Enfim, lá estava eu diante desse público novo na Universidade, e cabia-me um curso de introdução à literatura. O que fazer? Pensei em diferentes hipóteses: discutir ficção que tematizasse problemas adolescentes, ou talvez prosa de autores contemporâneos que não oferecesse grandes dificuldades de leitura, ou, ainda, textos que os próprios alunos sugerissem, oriundos talvez de seu próprio ambiente. Mas cada alternativa que imaginava, logo me vinha o refluxo do desânimo. Que sabia eu de adolescentes? Que poderia acrescentar ao gosto que pudessem ter por games, hip hop ou mangás? E porque literatura atual tinha de ser a forma mais adequada de levá-los à literatura, se literatura, em seu sentido mais básico, não é um bem imediatamente perecível, mas, bem ao contrário, de longa duração?

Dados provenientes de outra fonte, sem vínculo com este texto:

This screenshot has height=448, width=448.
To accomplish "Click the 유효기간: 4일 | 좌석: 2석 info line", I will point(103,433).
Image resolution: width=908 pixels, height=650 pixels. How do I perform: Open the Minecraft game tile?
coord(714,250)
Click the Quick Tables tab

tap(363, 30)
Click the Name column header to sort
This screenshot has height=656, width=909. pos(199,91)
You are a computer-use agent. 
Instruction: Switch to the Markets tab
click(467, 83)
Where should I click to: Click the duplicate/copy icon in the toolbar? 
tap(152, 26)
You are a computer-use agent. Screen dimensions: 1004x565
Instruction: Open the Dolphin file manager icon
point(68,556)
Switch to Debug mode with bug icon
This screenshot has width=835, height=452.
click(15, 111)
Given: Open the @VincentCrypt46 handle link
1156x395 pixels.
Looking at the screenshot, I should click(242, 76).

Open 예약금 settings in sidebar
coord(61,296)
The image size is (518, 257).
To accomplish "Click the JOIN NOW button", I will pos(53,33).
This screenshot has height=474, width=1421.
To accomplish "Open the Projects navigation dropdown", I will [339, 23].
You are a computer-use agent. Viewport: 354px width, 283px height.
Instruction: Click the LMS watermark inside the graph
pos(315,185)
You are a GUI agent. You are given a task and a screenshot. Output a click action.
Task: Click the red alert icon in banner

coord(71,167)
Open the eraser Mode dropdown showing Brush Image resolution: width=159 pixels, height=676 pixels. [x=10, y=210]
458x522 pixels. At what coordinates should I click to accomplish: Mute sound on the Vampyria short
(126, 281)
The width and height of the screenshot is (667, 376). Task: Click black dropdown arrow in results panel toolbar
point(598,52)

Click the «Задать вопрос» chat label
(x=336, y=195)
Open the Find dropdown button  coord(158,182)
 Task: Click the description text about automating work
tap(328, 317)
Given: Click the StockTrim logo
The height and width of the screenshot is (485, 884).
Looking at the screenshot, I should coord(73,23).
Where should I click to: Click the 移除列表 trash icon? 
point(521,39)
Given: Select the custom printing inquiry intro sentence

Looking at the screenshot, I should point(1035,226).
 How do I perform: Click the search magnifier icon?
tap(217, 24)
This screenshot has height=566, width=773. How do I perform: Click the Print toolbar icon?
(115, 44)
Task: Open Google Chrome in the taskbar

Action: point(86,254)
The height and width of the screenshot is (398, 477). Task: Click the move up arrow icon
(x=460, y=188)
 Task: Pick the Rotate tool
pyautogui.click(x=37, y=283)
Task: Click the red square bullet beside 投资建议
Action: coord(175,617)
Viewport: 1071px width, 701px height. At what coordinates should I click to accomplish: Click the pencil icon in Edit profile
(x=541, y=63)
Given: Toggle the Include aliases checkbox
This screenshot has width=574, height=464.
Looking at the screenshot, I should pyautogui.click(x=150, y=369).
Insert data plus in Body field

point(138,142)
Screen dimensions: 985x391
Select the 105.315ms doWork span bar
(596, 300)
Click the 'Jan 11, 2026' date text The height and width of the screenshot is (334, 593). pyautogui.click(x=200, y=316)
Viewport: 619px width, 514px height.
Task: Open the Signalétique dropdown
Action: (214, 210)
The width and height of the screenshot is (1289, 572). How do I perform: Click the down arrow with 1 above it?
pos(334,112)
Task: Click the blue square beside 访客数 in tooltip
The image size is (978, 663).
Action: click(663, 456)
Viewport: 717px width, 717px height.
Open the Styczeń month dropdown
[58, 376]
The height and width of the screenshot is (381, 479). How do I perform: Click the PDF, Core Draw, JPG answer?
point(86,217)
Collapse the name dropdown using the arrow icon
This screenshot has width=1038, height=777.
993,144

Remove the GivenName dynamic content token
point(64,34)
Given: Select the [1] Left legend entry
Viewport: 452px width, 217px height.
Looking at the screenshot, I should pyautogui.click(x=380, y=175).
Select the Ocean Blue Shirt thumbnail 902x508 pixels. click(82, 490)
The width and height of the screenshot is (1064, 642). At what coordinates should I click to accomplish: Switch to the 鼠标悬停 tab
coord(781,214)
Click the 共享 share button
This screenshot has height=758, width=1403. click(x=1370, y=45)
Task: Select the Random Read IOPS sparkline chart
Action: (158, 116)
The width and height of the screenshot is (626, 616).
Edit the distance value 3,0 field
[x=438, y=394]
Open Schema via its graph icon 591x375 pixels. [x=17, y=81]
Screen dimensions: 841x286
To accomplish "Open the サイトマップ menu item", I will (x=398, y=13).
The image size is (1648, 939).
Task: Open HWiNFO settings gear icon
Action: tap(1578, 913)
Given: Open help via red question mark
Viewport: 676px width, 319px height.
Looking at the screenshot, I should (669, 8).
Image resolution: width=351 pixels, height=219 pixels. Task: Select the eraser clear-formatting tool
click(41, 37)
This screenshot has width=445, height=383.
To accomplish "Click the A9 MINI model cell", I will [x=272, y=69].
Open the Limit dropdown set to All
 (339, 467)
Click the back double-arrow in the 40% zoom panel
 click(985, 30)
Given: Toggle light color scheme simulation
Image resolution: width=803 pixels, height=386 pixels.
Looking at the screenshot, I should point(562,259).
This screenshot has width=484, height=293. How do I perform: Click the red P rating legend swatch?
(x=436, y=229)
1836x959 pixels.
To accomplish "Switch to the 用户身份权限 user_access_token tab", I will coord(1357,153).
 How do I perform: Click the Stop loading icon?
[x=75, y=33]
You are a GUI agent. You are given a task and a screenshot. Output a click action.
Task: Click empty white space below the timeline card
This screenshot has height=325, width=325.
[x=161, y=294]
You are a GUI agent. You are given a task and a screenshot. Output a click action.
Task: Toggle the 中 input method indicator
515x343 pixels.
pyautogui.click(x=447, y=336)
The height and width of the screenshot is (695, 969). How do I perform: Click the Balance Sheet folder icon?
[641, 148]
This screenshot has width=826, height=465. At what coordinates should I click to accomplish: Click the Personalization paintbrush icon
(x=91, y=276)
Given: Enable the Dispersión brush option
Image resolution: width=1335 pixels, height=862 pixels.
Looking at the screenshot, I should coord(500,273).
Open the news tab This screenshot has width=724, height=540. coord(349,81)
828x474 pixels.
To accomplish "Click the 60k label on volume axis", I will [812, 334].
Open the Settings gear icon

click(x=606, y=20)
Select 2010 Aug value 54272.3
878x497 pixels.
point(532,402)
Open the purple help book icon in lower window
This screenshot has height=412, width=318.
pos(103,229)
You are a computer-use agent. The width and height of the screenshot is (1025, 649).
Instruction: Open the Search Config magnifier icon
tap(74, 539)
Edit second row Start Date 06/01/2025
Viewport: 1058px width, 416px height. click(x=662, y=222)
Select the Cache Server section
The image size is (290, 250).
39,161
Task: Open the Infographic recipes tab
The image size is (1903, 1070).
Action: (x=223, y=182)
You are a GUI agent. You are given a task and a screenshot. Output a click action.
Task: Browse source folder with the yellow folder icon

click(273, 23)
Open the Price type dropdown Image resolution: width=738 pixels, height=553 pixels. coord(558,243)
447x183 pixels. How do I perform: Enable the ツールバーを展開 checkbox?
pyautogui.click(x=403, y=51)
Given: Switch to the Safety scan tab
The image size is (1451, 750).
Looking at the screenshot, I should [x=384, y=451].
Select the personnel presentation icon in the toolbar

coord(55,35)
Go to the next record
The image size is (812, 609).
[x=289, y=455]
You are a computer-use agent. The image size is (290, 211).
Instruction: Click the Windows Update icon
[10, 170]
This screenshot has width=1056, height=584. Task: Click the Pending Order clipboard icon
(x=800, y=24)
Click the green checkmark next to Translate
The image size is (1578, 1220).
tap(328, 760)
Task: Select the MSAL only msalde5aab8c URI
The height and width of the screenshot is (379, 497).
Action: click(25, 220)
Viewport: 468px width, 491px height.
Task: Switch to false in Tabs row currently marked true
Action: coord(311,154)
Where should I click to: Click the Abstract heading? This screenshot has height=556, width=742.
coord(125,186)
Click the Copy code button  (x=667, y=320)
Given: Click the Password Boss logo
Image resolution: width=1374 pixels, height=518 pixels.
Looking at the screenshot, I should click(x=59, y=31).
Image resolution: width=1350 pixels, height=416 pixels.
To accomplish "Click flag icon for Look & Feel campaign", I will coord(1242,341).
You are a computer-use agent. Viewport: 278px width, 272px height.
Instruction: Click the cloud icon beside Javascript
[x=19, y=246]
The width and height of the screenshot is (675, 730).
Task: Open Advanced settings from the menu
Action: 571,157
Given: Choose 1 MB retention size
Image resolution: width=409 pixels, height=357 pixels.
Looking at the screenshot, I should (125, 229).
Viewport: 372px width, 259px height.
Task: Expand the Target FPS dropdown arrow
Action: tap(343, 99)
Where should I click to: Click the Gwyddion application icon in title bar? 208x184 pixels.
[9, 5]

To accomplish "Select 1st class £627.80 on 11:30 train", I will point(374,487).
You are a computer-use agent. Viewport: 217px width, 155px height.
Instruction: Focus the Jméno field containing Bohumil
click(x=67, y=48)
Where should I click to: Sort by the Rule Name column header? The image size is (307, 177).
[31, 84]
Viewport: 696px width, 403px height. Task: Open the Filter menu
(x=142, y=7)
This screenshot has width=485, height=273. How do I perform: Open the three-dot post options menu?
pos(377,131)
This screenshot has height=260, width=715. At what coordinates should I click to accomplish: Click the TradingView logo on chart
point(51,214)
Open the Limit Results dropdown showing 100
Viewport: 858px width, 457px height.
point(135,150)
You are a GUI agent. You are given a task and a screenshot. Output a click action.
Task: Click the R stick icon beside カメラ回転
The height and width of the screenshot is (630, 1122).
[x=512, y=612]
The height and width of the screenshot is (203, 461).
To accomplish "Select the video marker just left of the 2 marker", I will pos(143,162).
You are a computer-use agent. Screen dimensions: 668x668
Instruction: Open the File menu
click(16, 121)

Não sei exatamente quando pensei que o melhor que eu tinha a partilhar com eles não era uma ideia pedagógica de literatura, mas sim a minha forma de lidar com a literatura que eu mais amava. E então como naquele semestre estava dando uma disciplina sobre o “Cancioneiro” de Petrarca para a turma regular de Estudos Literários, imaginei que poderia tentar discuti-lo também com a turma do Profis.
E foi o que fiz. Os alunos das escolas públicas, alguns deles vindos das periferias mais carentes da região de Campinas, começaram a ler sonetos escritos há mais de 700 anos. Não usei nenhuma tradução, a não ser para comparação e crítica, e trabalhei sobre o florentino antigo. Comecei traduzindo palavra por palavra, com eles, explicando as regras gramaticais básicas a cada caso, como se fosse uma aula de língua estrangeira — e a literatura, no fundo, é sempre isso. Pouco a pouco, ia também introduzindo as questões pertinentes de versificação ou de interpretação crítica dos poemas.
Com quatro horas semanais da disciplina, devo ter demorado quase um mês para ler com eles o soneto de abertura do “Cancioneiro”, mas quando decidimos que era hora de passar para o poema seguinte, vários dos alunos já estavam genuinamente comovidos pela reflexão poética de Petrarca. Falavam dele até com mais intimidade do que eu julgaria adequado fazer, é verdade, mas estavam certos de que a dimensão espinhosa do amor e as armadilhas de falar sobre ele, reveladas pelo soneto, tinham algo a dizer-lhes sobre a sua própria vida afetiva e a maneira de pensá-la. Para mim, foi mesmo um espanto vê-los querer continuar a falar dos poemas até depois de terminada a aula, e com não menos intuição ou inteligência do que faziam os alunos regulares, apenas com menos jargão literário, o que até me parecia uma vantagem.
Depois daquilo, fiquei certo de que ao menos duas premissas eu podia assumir tranquilamente para as minhas aulas de literatura. A primeira é que não é preciso facilitar nada para os alunos, sejam eles de colégios de elite, de escola pública ou da periferia. Dada a disposição voluntária de aprender, todos estão aptos a ler bem literatura. A segunda é que, se é verdade que boas aulas podem ser dadas a propósito de literatura ruim, também é certo que uma obra-prima possui uma força inerente que supera qualquer dificuldade de comunicação enfrentada pela aula.